- YOUR OBJECTIVE
Nothing in the records should be left out; transcribe them exactly.

- DATA SHOWN
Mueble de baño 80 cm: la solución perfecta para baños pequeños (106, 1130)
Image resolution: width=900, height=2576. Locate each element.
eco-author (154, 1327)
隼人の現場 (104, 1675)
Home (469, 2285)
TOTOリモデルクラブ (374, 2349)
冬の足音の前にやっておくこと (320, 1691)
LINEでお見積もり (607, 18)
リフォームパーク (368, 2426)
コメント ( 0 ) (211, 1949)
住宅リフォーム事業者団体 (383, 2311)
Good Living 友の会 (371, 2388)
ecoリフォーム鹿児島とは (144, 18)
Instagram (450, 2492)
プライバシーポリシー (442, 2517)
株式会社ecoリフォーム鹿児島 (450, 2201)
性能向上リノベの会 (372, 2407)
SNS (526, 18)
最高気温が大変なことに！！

- OUTPUT OF THE TASK
Mueble de baño 80 cm: la solución perfecta para baños pequeños (106, 1130)
Image resolution: width=900, height=2576. Locate each element.
eco-author (154, 1327)
隼人の現場 (104, 1675)
Home (469, 2285)
TOTOリモデルクラブ (374, 2349)
冬の足音の前にやっておくこと (320, 1691)
LINEでお見積もり (607, 18)
リフォームパーク (368, 2426)
コメント ( 0 ) (211, 1949)
住宅リフォーム事業者団体 (383, 2311)
Good Living 友の会 (371, 2388)
ecoリフォーム鹿児島とは (144, 18)
Instagram (450, 2492)
プライバシーポリシー (442, 2517)
株式会社ecoリフォーム鹿児島 (450, 2201)
性能向上リノベの会 (372, 2407)
SNS (526, 18)
最高気温が大変なことに！！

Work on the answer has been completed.